A double-double here today, featuring in two of my least-favourite things about Canada: the business coverage of the Toronto Star, and the ubiquitous Tim Horton's "coffee" chain.

A few posts ago I mentioned that the Star had outsourced most of its business coverage to the Wall Street Journal.  Mostly that's been a huge improvement, but some of the old hacks have stayed on, including hapless business columnist David Olive.  His contributions are usually backgrounders on Canadian policy issues, obviously not a strength of the WSJ, or snide criticisms of companies he's taken a dislike to.  Bombardier is a frequent target (Olive wants it broken up), and so is Restaurant Brands International (RBI), the Brazil-based owner of a large number of restaurant chains, including Tim Horton's.

As Olive reports in this column, Timmies is about to undertake a big expansion into China, with plans to open 1500 stores there over the next decade.  Bad idea, says Olive, making the extraordinary suggestion that

It’s likely that RBI, all starry-eyed about high-spending Chinese millennials, isn’t aware that about 400 million Chinese still live in poverty.

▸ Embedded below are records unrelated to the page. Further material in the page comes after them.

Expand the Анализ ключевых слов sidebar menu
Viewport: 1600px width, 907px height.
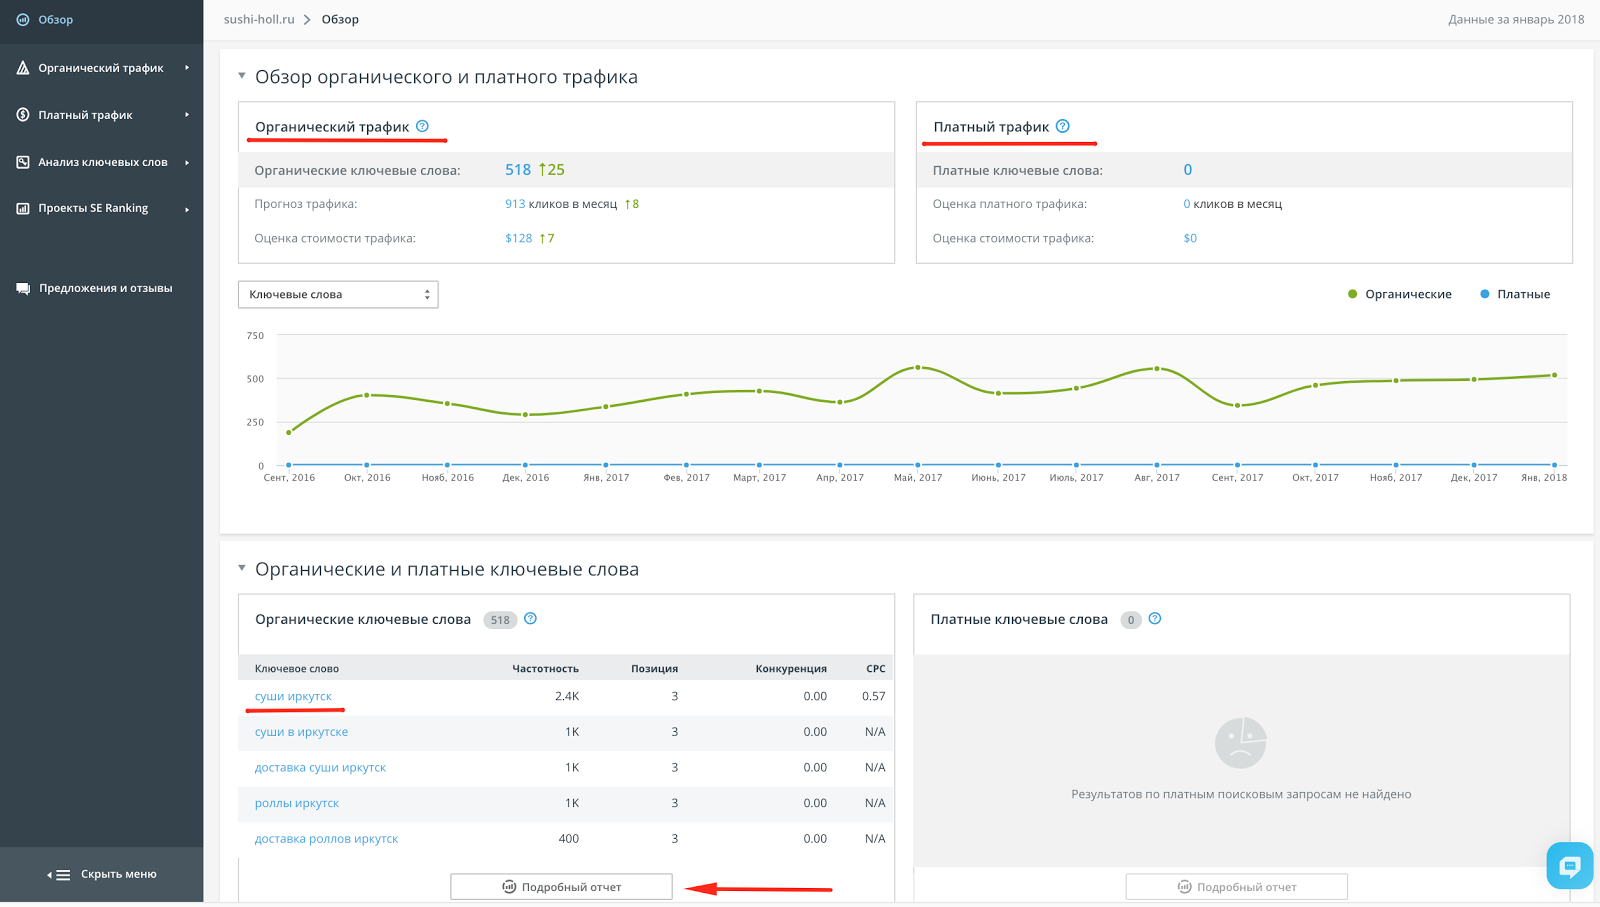101,162
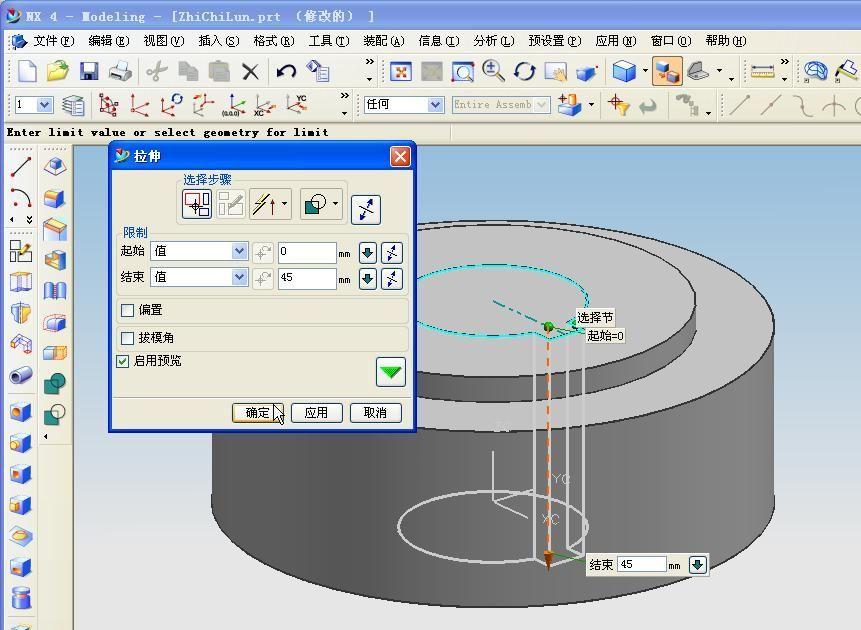Open the 插入(S) menu

tap(218, 41)
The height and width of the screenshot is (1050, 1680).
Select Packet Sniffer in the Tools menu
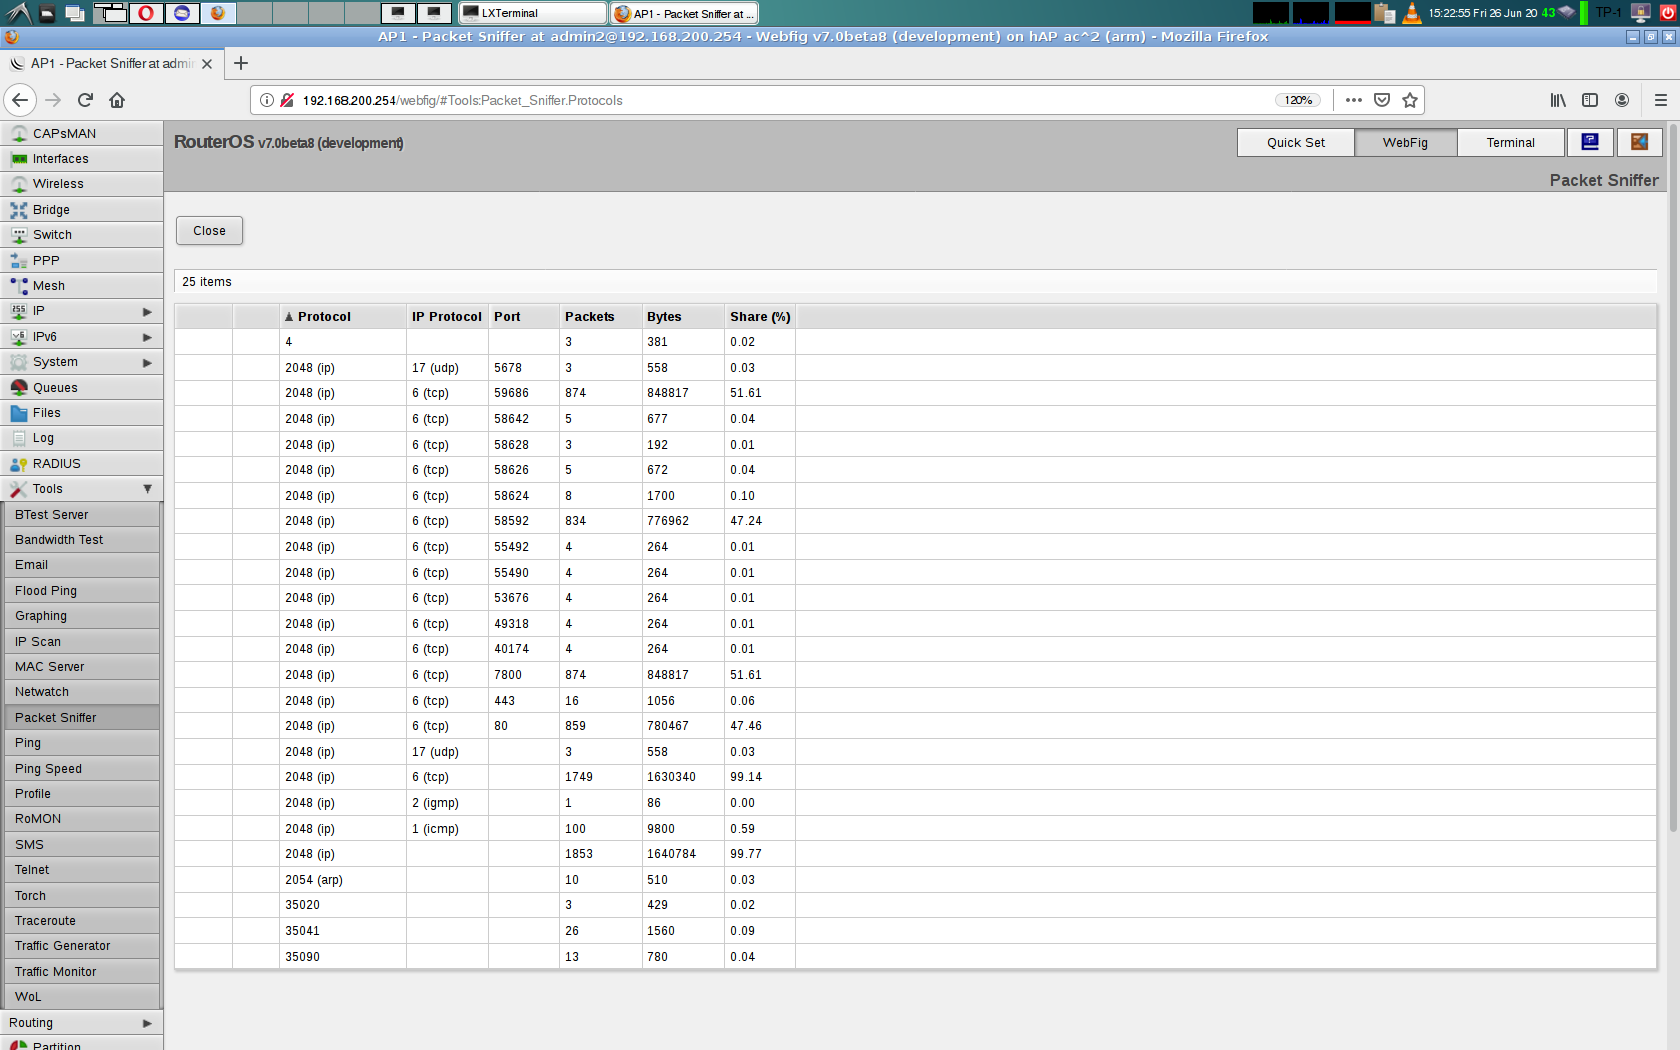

I highly doubt if he's right about RBI's lack of due diligence, but even if he is, doesn't that leave well over a billion Chinese who can afford a daily cup of Tim's brown sludge?

Olive thinks that RBI is looking for a big hit in a new market because its business in Canada is stagnating.  He notes that Tim's same-store sales in Canada fell 0.1 percent last year, which he describes as "a five-alarm fire in retailing".  The same-store sales comparison is widely used in retailing but poorly understood outside the industry, and evidently we can count David Olive among those who don't get it.

Tim's continues to open so many stores in Canada that it's inevitable that newly-opened outlets will cannibalize existing ones to some degree.  My own little town is about to get its third Tim's, to serve a resident population of about 17,000, many of whom flee to Florida in the peak coffee-drinking months from December to March.  If you keep opening stores at the rate Tim's does, holding the same-store loss as low as 0.1 percent is a good showing. 

Something else I know from our little town is that we are seeing an enormous number of tourists from China here these days.  Tim Horton's won't be showing up there as an unknown quantity.  What may work against it, however, is that Tim's is very much at the low end of the market in terms of prestige, something which Chinese consumers, those "high-spending millennials", take very seriously.  At the risk of throwing in one too many local references, our wineries here in Niagara consistently report that the biggest-selling item for Asian clients is icewine, which is far more expensive than the regular wines and hence seen as prestigious.

I'm betting that RBI has done its homework before committing to the Chinese market.  It will take some time before success or otherwise can be determined, but I'm betting that if things work out well, we won't hear much about it from David Olive.